Who says Congress can't get anything done?
With airport delays linked to the federal furlough of air traffic controllers mounting this week, Congress moved rapidly to address the problem.
The furloughs started thanks to the automatic budget cuts that kicked in this year as part of the so-called sequester.
With travelers complaining across the country, lawmakers, in the span of just two days, rushed through a bill to restore funding.
The move may well please many travelers. But plenty of liberal critics are lamenting the fact that lawmakers moved swiftly to address the airport issue while doing nothing to address many social welfare programs that are feeling the sequester's pinch. (Salon's Alex Pareene summed up the sentiment with an article headlined: "Senate fixes the (part of the) sequestration (that affects rich people)!"
Here are four programs liberals are highlighting to make their point.
1. HEAD START
Thanks to the sequester, early childhood education program may have to drop 70,000 openings nationwide, according to the National Head Start Association. The NHSA, in an explainer on what the sequester means for the program, said they were forced to choose between either scaling back services or reducing enrollment.
At the state level, Head Start programs are finding different ways to stretch their funds. According to CNBC, Columbus, Ind., used a lottery system to determine which students could stay in the summer program there. Another program in California simply sliced two weeks off the Head Start school year, while another in Missouri lopped off three weeks.

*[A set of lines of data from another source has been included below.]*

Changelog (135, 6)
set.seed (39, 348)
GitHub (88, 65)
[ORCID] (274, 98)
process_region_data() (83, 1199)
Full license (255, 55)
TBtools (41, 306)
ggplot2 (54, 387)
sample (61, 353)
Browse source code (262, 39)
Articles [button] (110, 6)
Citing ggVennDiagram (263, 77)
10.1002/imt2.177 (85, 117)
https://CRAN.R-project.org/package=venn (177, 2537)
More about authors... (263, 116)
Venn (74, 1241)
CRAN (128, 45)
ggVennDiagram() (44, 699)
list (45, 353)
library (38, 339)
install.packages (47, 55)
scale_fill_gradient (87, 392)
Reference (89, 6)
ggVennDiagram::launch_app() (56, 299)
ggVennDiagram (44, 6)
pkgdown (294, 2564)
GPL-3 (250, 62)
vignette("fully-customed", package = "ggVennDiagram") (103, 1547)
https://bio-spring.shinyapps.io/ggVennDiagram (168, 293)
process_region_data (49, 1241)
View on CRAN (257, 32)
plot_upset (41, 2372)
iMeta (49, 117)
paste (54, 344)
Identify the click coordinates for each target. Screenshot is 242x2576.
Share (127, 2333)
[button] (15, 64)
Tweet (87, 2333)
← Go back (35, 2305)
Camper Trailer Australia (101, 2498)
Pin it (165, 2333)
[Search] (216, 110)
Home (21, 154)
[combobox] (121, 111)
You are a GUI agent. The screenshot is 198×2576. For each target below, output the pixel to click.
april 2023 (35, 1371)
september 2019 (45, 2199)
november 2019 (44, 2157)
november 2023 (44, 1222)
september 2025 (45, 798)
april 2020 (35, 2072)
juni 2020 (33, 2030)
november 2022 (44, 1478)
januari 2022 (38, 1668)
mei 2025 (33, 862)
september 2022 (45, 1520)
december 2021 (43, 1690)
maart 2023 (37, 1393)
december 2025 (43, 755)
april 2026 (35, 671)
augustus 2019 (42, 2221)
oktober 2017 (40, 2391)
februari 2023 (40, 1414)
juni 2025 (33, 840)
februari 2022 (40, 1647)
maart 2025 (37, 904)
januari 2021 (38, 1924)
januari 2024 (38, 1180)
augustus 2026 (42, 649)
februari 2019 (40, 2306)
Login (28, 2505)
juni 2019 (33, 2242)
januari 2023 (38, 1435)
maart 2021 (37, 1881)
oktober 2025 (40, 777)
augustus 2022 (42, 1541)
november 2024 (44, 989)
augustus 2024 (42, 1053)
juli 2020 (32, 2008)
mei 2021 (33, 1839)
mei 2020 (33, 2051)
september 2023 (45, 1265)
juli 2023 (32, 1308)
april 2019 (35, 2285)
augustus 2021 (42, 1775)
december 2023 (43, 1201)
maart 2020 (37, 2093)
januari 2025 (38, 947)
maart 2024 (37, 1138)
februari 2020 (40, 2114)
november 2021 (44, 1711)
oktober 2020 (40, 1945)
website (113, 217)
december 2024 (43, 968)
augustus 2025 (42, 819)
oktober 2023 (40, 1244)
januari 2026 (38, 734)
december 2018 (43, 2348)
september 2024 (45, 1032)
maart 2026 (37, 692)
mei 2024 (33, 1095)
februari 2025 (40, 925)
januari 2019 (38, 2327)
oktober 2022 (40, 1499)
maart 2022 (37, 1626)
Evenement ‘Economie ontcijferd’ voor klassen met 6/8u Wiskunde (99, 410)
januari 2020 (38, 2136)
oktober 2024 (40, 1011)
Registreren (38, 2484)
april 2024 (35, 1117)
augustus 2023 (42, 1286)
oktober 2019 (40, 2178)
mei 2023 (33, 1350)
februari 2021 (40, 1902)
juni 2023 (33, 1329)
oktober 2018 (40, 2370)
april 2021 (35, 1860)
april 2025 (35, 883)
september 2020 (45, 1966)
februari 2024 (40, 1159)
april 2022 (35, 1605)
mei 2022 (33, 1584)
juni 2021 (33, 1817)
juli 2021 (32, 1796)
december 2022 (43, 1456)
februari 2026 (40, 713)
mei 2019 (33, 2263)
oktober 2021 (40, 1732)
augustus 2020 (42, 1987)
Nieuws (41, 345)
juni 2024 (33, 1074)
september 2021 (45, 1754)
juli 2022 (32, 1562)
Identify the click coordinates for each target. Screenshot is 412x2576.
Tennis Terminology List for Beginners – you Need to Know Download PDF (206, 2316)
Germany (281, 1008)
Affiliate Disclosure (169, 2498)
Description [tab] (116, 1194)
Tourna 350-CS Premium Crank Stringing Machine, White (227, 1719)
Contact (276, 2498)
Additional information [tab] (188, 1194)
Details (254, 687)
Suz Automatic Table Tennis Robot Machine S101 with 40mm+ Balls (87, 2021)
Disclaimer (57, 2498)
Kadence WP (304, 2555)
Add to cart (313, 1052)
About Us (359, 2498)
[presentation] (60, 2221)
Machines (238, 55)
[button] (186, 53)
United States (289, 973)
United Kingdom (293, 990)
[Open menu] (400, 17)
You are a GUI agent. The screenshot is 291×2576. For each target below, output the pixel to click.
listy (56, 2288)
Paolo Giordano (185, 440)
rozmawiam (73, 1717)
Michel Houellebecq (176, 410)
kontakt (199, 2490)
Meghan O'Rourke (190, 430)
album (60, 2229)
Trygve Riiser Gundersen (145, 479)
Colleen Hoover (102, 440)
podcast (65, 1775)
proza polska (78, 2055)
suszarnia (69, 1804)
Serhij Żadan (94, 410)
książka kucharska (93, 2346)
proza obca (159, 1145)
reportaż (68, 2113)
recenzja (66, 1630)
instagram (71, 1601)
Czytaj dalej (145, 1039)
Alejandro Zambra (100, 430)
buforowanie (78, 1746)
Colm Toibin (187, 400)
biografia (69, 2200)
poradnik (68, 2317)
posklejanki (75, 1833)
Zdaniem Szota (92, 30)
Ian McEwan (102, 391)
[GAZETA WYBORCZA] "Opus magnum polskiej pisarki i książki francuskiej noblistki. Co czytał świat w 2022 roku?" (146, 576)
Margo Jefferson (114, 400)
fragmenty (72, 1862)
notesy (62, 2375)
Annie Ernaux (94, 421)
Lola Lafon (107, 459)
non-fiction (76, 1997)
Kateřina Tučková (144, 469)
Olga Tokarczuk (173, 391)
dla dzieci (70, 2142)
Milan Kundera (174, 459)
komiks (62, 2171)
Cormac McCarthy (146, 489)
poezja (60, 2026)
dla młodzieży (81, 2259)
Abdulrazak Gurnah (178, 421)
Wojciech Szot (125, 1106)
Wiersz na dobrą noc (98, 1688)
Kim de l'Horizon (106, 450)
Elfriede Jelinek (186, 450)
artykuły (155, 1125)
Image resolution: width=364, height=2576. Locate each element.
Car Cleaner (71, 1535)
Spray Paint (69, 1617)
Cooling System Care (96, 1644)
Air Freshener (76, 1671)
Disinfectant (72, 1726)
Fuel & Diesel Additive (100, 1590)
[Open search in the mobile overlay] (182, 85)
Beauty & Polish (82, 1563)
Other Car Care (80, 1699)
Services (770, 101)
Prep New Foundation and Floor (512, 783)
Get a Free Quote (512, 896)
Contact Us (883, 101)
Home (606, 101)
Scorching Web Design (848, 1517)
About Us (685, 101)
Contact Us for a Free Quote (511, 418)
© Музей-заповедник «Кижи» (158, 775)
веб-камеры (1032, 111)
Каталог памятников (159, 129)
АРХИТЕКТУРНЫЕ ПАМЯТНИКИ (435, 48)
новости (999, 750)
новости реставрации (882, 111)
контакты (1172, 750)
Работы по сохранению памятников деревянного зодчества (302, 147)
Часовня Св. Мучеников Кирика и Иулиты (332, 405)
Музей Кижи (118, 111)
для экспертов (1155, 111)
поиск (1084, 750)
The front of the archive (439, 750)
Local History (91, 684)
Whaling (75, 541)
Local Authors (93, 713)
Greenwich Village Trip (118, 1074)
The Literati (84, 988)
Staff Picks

Elsewhere, a program in Pennsylvania furloughed 60 employees; others have stopped hiring, or said they may eliminate staffers.
The biggest impact, though, is on enrollment. Of the estimated 70,000 slots that could ultimately be lost to the sequester, hundreds have already evaporated in states across the country.
2. MEDICARE
While Medicare outlays were largely spared the sequester's ax (most programs were hit with a 5 percent cut to Medicare's affluent members), patients who rely on the health benefit program are getting the runaround.
Thousands of cancer patients are being turned away at clinics because the drugs they need are too expensive. Instead, they’re sent to hospitals for treatment, where the costs far exceed the clinic costs, but are allowed under sequester.
"If we treated the patients receiving the most expensive drugs, we'd be out of business in six months to a year," Jeff Vacirca, chief executive of North Shore Hematology Oncology Associates in New York, told the Washington Post's Sarah Kliff. "The drugs we're going to lose money on we're not going to administer right now."
That clinic ultimately decided to drop about one-third of their 16,000 Medicare patients.
So why did Medicare, a program intended to help pay sick bills for the needy, not step in to cover those cancer drug costs? Kliff explains:
Medications for seniors are usually covered under the optional Medicare Part D, which includes private insurance. But because cancer drugs must be administered by a physician, they are among a handful of pharmaceuticals paid for by Part B, which covers doctor visits and is subject to the sequester cut.
As a result, clinics are scaling back their offerings to Medicare patients, with one practice in Manchester, Conn. that specializes in cancer screenings announcing they've stopped seeing Medicare patients entirely. According to a survey from the Community Oncology Alliance, 72 percent of the nation's local oncology practices said they would have to change how they handle Medicare patients thanks to the budget cuts.
3. LOW-INCOME HOUSING
The automatic budget cuts mean federal housing assistance programs will be trimmed by $2 billion this year, according to the Center on Budget and Policy Priorities. The group estimated that cut would leave 140,000 families without housing vouchers.
"The severity of the shortfall in voucher renewal funding caused by sequestration is unprecedented in the history of the program," a report from the CBPP states. "Facing such large shortfalls, agencies will be forced to take steps to reduce program costs quickly, even as they spend down reserves. Most agencies will be unable to avoid instituting measures that adversely affect low-income families."
Those cuts are already being felt at the state level. The Housing Authority of New Orleans recalled 700 hundred Section 8 housing vouchers, and other cities are planning to take similar actions.
From CNBC: Government vouchers have been stopped in cities like San Diego, where some 30,000 people were already on a waiting list to receive them. Only those currently getting vouchers — a total of 14,626 in San Diego of which 54 percent are elderly or disabled — can continue getting monthly payments of $845 to supplement their rent. [CNBC]
4. MEALS ON WHEELS
The program that delivers food to needy seniors may serve 4 million fewer meals this year because of budget cuts, according to the White House. The Meals on Wheels Association offered a less rosy projection, saying they may have to cut 19 million meals.
The program is largely funded by private donations, so it's impossible to say just yet how hard-hit it will be as the year goes on. But already, programs in many states have said they're cutting back. One North Carolina county said they're planning to trim 12,000 meals there, while across the country, California's Meals on Wheels of Contra Costa has said they'll drop 200 seniors from their roster.